Une troisième possibilité qui enrichirait la boîte à outils, serait de bloquer les fermentations malolactiques et conserver ainsi l’acide malique. Cette piste est en ce moment à l’étude chez Duval-Leroy. « Le procédé était autrefois utilisé pour certaines tailles, or on constate qu’aujourd’hui les premières presses ont parfois le même niveau d’acidité ! Je reste cependant prudente. D’une part, parce que cette acidité n’est pas toujours très bien intégrée dans le vin et qu’on peut avoir l’impression qu’elle s’en dissocie. D’autre part, parce que pour obtenir ce blocage des malos, nous ne voulons pas devoir sulfiter à outrance. Or cette opération sera réalisée dans la même cuverie que là où nous effectuons des malos, ce qui signifie que si on veut se passer au maximum de sulfites, il faudra aller au-delà du simple nettoyage du matériel, qui devra être littéralement aseptisé. Tout un réapprentissage ! »

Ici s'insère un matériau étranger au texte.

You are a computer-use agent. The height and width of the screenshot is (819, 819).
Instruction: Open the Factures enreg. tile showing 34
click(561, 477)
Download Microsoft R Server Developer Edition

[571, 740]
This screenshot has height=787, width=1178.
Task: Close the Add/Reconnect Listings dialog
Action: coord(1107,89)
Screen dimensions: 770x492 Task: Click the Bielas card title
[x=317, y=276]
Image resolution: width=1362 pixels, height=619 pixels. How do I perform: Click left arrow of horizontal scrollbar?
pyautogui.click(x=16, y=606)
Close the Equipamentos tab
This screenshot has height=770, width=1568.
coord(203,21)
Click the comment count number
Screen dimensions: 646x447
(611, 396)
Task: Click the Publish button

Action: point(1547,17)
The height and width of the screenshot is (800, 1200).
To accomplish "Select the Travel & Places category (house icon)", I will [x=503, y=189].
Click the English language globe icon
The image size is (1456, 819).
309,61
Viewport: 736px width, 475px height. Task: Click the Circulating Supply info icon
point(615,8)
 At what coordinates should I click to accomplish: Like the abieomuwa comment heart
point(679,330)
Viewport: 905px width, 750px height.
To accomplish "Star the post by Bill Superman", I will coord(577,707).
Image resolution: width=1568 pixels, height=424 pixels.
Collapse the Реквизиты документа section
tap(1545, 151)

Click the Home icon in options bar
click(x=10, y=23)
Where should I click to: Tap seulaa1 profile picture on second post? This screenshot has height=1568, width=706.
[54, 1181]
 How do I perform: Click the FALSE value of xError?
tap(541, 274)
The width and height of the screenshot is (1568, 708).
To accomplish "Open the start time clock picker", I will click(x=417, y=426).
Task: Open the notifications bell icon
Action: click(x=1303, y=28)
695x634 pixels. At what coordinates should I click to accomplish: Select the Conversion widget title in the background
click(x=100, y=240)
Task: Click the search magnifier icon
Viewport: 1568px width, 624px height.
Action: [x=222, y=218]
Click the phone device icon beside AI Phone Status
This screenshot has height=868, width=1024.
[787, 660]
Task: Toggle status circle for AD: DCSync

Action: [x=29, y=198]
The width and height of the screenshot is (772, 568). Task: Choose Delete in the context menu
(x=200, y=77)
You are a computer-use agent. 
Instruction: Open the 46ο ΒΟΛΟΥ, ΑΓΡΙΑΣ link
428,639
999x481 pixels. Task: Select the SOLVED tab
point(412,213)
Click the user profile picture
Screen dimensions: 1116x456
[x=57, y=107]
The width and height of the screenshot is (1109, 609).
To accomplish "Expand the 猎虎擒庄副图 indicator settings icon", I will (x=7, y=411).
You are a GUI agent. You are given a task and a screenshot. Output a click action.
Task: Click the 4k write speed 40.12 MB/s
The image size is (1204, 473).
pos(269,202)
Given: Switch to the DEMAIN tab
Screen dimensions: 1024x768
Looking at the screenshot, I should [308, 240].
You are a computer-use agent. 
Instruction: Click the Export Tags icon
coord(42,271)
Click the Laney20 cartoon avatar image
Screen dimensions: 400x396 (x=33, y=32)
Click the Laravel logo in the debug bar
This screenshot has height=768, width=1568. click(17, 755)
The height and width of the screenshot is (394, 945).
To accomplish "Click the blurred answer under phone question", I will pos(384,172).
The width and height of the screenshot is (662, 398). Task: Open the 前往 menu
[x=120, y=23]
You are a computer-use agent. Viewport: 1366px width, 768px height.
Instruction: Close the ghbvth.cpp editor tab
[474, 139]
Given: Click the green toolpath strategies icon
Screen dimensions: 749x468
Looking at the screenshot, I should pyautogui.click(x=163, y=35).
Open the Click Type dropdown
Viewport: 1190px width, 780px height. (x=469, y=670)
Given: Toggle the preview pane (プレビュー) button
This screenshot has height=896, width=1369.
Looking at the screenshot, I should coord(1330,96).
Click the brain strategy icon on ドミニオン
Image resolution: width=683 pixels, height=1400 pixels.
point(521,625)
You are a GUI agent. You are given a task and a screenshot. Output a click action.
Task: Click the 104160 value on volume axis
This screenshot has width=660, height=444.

Question fraîcheur, justement, le millésime 2008 que la maison s’apprête à lancer sur le marché ne nous déçoit pas. C’est une année qui avait démarré comme 2024, ce qui pourrait rassurer les Champenois. Un gel printanier avait détruit une partie des bourgeons et la fleur avait ensuite été gênée par des températures très basses. Les Champenois le savent : juin fait la quantité, mais pas la qualité. Or, heureusement, s’ensuivit un mois de juillet beau, entrecoupé comme souvent en Champagne d’un mois d’août pluvieux, avant le retour salvateur du soleil en septembre pour la vendange. Pour cette année un peu froide et tendue, la maison a choisi des pinots noirs plutôt chaleureux du sud de la Montagne (Aÿ, Bouzy, Ambonnay) pour venir balancer l’austérité et le caractère très droit des chardonnays de Chouilly, Avize, Mesnil-sur-Oger et Cramant. La quantité de pinot noir étant relativement élevée dans l’assemblage (26 %), on a réduit celle du bois (6 %). Le contraire de ce qui avait été fait par exemple en 2000, où les pinots noirs n'étaient pas excellents, mais les chardonnays magnifiques, et où on avait mis moins de pinot noir (seulement 5 % de Bouzy) mais 26 % de vins élevés sous bois pour compenser cette perte de structure. Sur ce 2008, sans atteindre le niveau d’acidité de 1996, on est tout de même à 8,5 g sur moût, avec qui plus est un niveau de sucre à la vendange très honorable de 10,5. De quoi assurer un bel équilibre qui se traduit à la dégustation par de magnifiques notes d’agrumes, une belle salinité, une grande pureté et en même temps de jolies notes d'amande et de noisette sans doute apportées par le long élevage sur lie.